“Édith Piaf brought me into the world”: musician Charles Dumont, composer of the legendary song No, I don’t regret anything and traveling companion of “La Môme”, died in the night from Sunday to Monday at the age of 95.
This singer-songwriter, who also collaborated with Dalida and Barbra Streisand, died following a long illness at his Parisian home, his partner, Florence, announced to AFP.
On X, the French Minister of Culture, Rachida Dati, praised the memory of “a sacred monster of French song”.
The career of this trained trumpeter took a major turn at the turn of the 1960s when he ended up convincing the star Édith Piaf to perform one of his compositions.
From, No, I don’t regret anything has become an unforgettable standard of “La Môme”, known throughout the world.
“My mother brought me into the world, but Édith Piaf brought me into the world,” said this musician born in Cahors (southwest) on March 26, 1929. “Without her, I would never have done all that that I did,” he assured AFP in 2015.
However, it was a long road before Piaf agreed to put his cheeky voice on the piece.
It was in 1956 that the notes of what would become one of the best-known French songs in the world emerged from the piano of Charles Dumont, then a 27-year-old little-known musician.
But the singer is not convinced. “Piaf had already fired me three times, I didn’t want to see her again,” Charles Dumont told AFP in 2018. “But Michel Vaucaire, who wrote the lyrics, convinced me to try again in 1960. When she found out I would be there, she screamed, demanding that the appointment be canceled.”
“We still showed up at his home. She let us in. I played the piece on the piano and… we never left each other,” he said. “At that time, she was at her worst and this title brought her resurrection.”
Thus began a collaboration lasting several years, until Piaf’s death in 1963, which would give rise to more than 30 pieces, including My God, The balls of the ball or The Lovers.
“If I became an international composer, it’s thanks to Edith,” said Dumont, who then worked with the American Barbra Streisand.
“It was fate that kicked me in the butt. A publisher advised me to offer him one of my compositions. I went to New York. I played it on a piano in his dressing room on Broadway […]. She told me: “I like it a lot. I’ll make the record. Goodbye, young man…”»
The Wallsung in French on side A, and its English version titled I’ve been Hereon the B side, appear on the star’s eighth album, My name is Barbra, published in 1966.
Dumont’s singing career, too, was marked by his companionship with Piaf, for whom he sometimes opened.

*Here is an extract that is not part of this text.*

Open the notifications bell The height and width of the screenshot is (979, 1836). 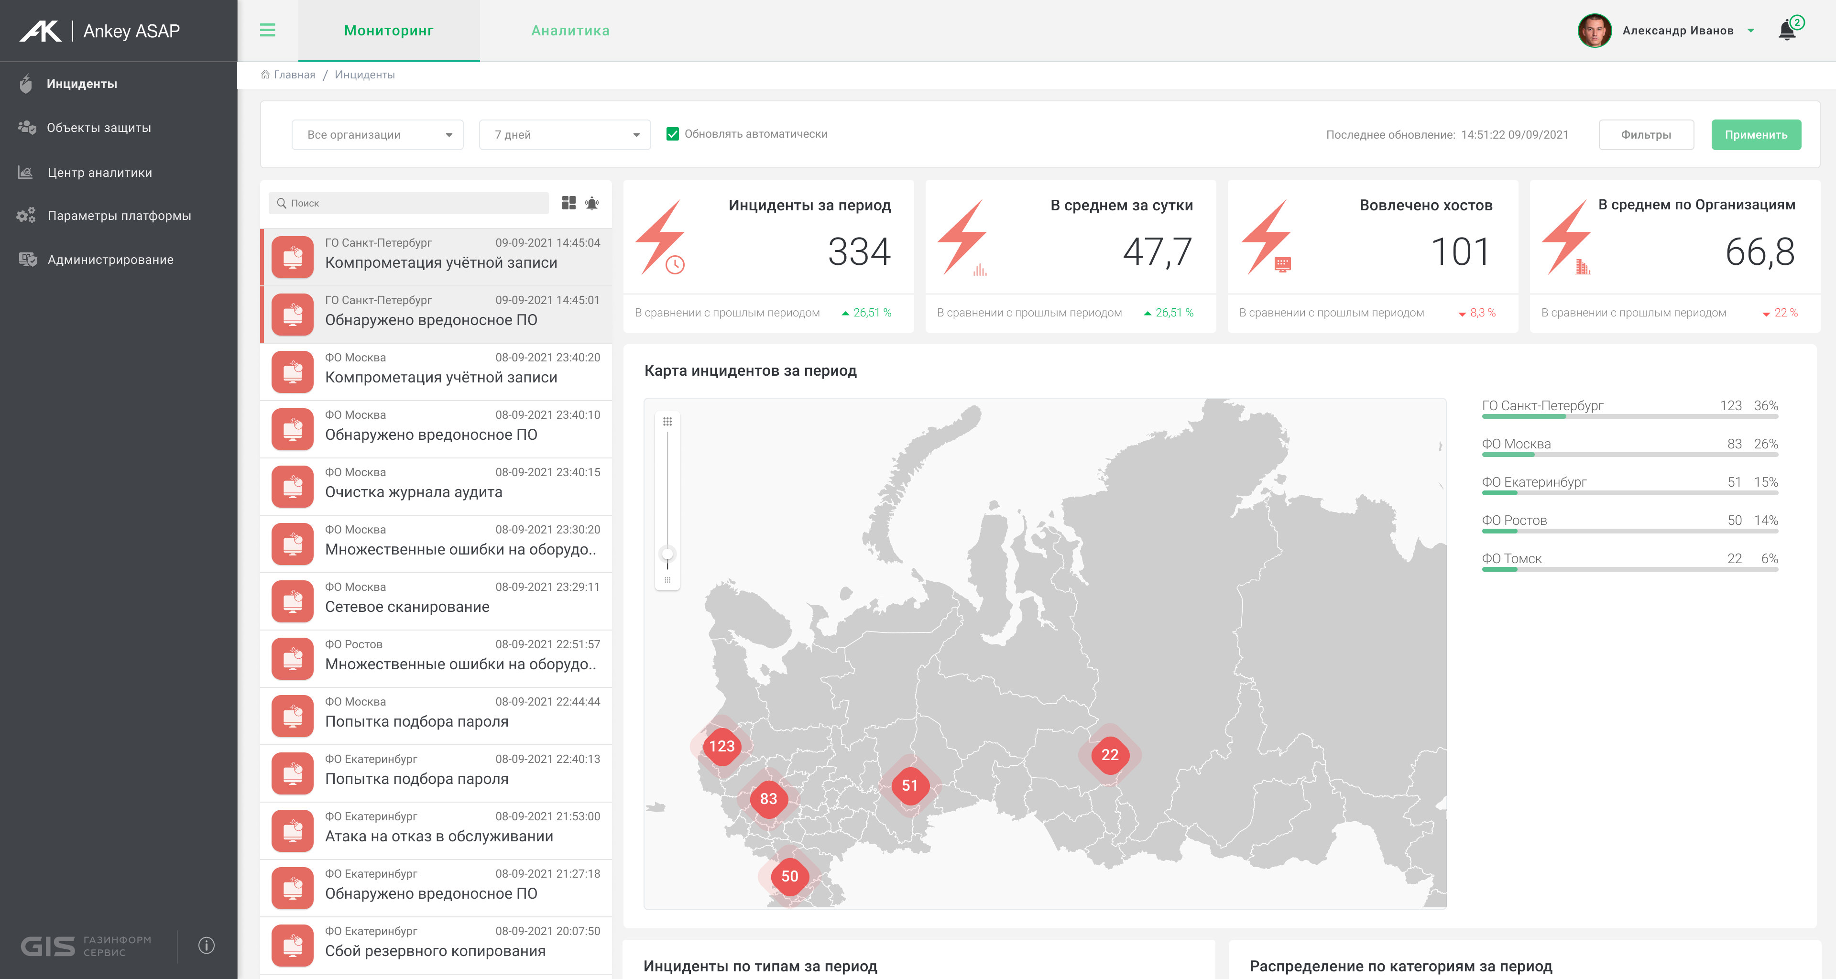(1787, 31)
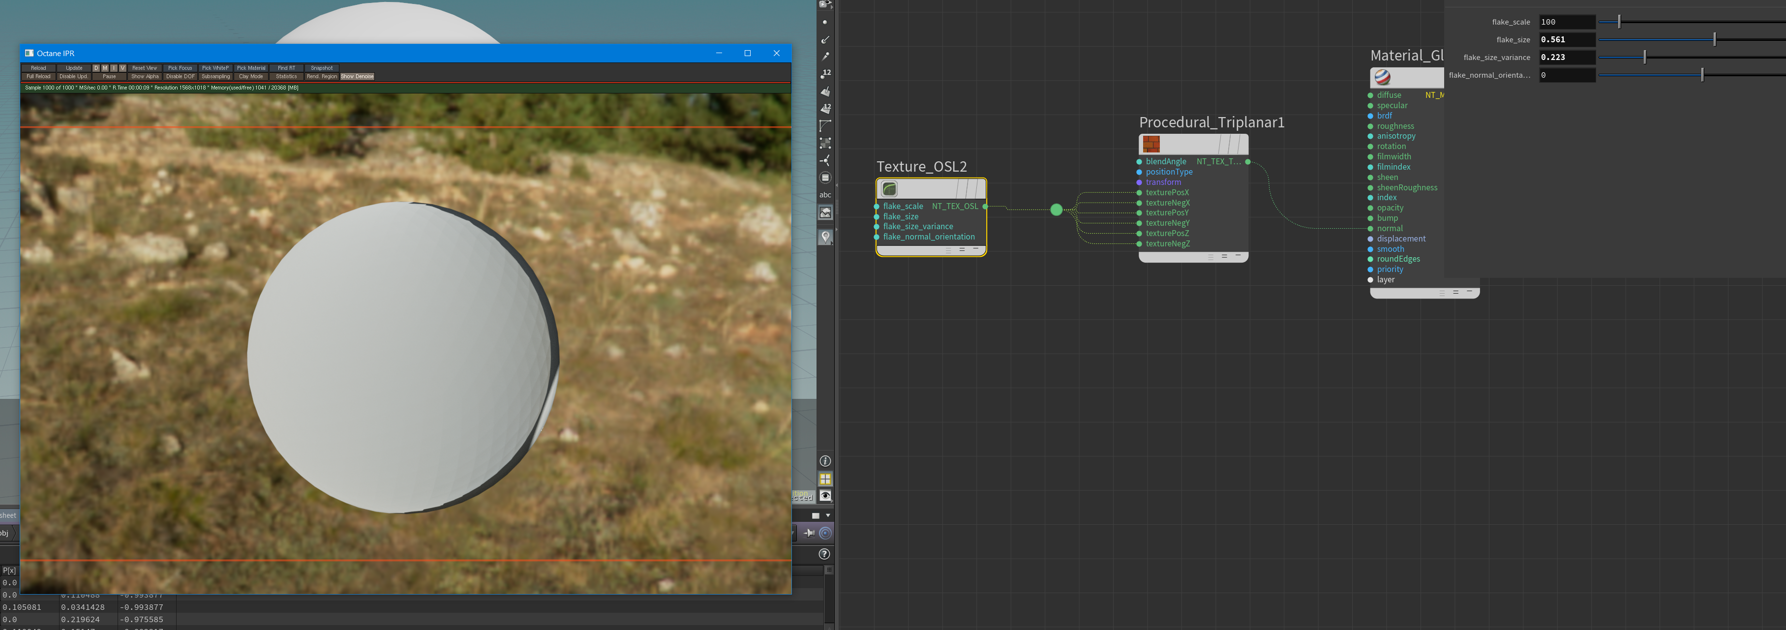Enable Clay Mode in Octane IPR

coord(251,77)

“One evening, I told him as I was leaving the stage that the audience was not good. She looks me straight in the eye and says, “They weren’t the bad ones. You’re the one who wasn’t good.” I then understood that the public does not make success, it’s what we give that works.”
When Piaf died, he took up the microphone again before abandoning his protest songs to adopt a crooner register, a term he did not like, however. “Let’s leave it to the Americans, who do it so well!”, he said.
He has a series of albums where love takes the lion’s share.
Until 2019, he continued to perform on stage. “When you come back in front of an audience, who comes to see you as they did 20, 30 or 40 years ago and gives you the same welcome, then they give you back your 20 years,” he explained.